Pixel coordinate grounding data

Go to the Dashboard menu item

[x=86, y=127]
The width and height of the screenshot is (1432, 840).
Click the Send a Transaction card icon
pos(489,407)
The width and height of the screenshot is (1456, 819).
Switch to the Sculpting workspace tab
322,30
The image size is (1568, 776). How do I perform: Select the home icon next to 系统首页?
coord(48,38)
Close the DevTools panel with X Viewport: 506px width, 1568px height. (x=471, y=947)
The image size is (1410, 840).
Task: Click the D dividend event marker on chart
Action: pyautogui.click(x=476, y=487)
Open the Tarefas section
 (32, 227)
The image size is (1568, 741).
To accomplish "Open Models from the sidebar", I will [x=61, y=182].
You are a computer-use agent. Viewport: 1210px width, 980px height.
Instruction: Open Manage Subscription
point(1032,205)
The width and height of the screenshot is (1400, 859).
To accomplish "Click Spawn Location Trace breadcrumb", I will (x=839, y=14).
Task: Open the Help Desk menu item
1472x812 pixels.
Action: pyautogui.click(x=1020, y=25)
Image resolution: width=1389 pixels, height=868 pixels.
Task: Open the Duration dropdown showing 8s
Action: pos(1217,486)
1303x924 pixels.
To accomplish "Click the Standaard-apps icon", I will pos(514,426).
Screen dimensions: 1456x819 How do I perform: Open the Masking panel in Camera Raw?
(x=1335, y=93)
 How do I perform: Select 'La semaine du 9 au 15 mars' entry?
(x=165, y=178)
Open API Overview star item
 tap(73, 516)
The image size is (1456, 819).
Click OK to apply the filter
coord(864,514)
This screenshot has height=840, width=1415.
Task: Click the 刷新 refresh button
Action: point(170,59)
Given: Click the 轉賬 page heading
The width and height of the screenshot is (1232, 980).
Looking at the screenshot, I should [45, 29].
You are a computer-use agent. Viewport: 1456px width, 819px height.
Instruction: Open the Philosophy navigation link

● WORK REQUEST: Please report only the number of lines above that include "agent".

● EXERCISE ANSWER: 2